Estamos mais próximos de conseguir diagnosticar o autismo, pelo menos uma parte dos casos. Um consórcio internacional com participação portuguesa descobriu mutações associadas a genes raros que são mais frequentes em crianças com esta doença.
O estudo foi publicado na revista Nature e é um passo importante para o desenvolvimento de um teste que, pela primeira vez, utiliza a informação genética para detectar um problema que afecta uma em mil crianças portuguesas.
“Este estudo deu-nos um panorama muito mais detalhado do genoma destas crianças autistas”, explicou ao PÚBLICO por telefone Astrid Vicente. A investigadora portuguesa é líder de um grupo de investigação no Instituto Ricardo Jorge e faz parte do consórcio constituído por 120 cientistas em 11 países chamado Projecto do Genoma do Autismo (AGP, em inglês) e a trabalhar desde 2002.
As novas técnicas moleculares permitiram obter uma resolução do genoma muito maior. O grupo analisou o ADN de 1000 indivíduos com autismo e comparou-o com 1300 indivíduos sãos. “Existem muitos fragmentos genéticos que correspondem a alterações dos genes que ou estão ausentes ou replicados em grande quantidade”, explica a investigadora. Estas mutações podem abranger entre um e 20 genes e ocorrem normalmente na população, mas são 20 por cento mais frequentes nos autistas.
“As mutações incluem genes expressos no sistema nervoso, alguns já se conheciam e estavam associados ao autismo e à deficiência mental”, continua a investigadora.
Normalmente cada autista tem mais do que uma mutação. A razão para que uma pessoa com algumas mutações seja normal e outra desenvolva os distúrbios que caracterizam a doença - um défice de socialização e comunicação, e comportamentos repetitivos - depende do contexto genético e ainda vai levar tempo a compreender.

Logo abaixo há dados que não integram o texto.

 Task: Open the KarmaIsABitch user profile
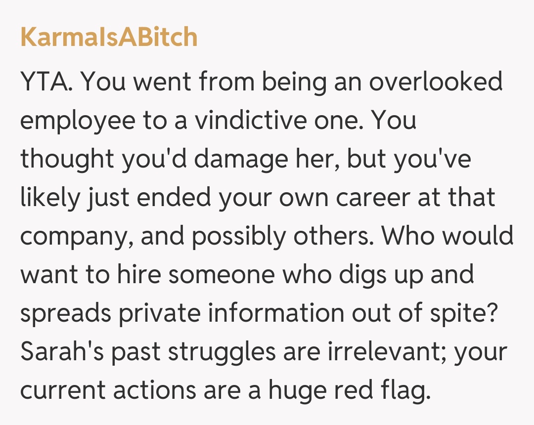pyautogui.click(x=109, y=38)
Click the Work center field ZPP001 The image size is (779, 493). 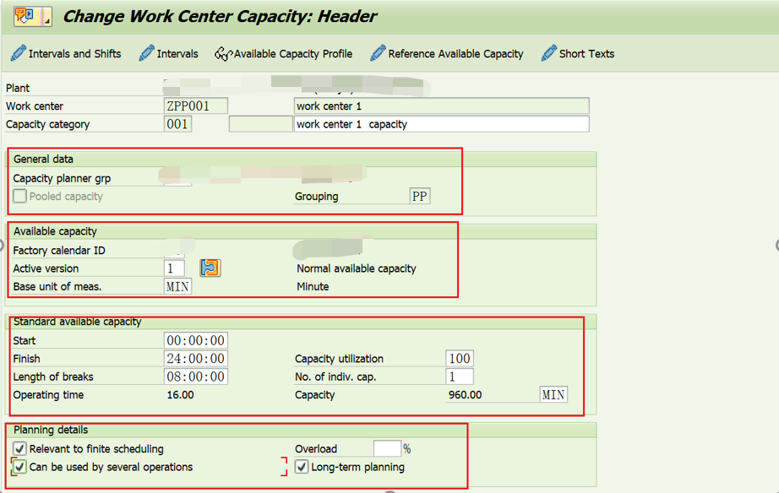coord(195,106)
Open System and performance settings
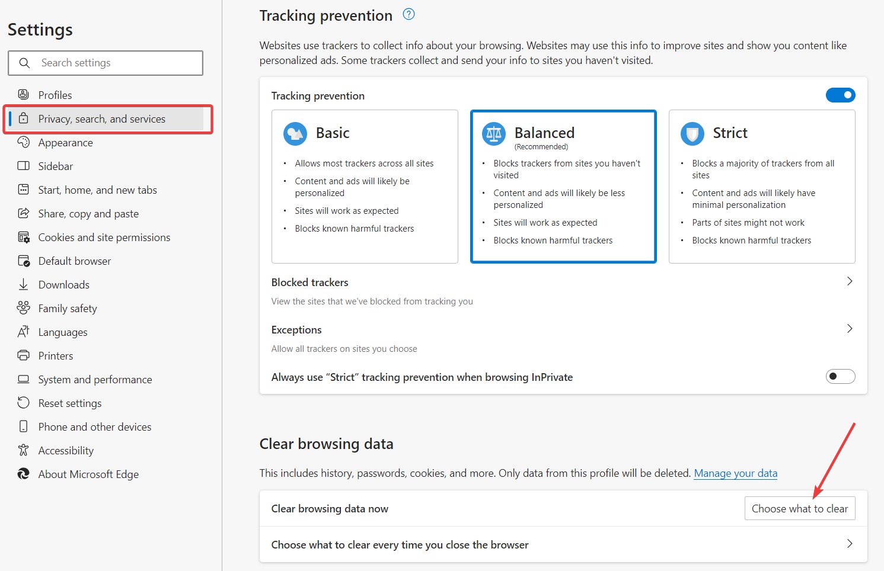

“O mais importante é que ficámos com uma panóplia de alterações, em que cada uma é rara mas que no conjunto são responsáveis por uma percentagem elevada de crianças com autismo”, disse Astrid Vicente.
Há ainda uma quantidade significativa de doentes em que não se identificou a causa genética. No entanto com o que já se conhece vai ser possível produzir um diagnóstico molecular que detecte mais cedo as crianças autistas ou diga as probabilidades que um casal tem de ter filhos autistas. O que poderá fazer a diferença em famílias onde já existe a doença. “Daqui a cinco anos poderão estar disponíveis diagnósticos, há que recolher mais informação”, salienta a investigadora.
A produção de medicamentos está mais distante. Os genes mutados dão origem a proteínas importantes na fisiologia do sistema nervoso. Estas proteínas podem estar interligadas e apontarem as principais vias celulares que causam a doença.
“Se identificarmos estas vias fisiológicas elas vão ser alvo do desenvolvimento de terapêuticas farmacológicas”, refere a investigadora. A partir daqui, mesmo não sabendo todas as causas genéticas, haverá medicamentos que poderão ajudar os autistas.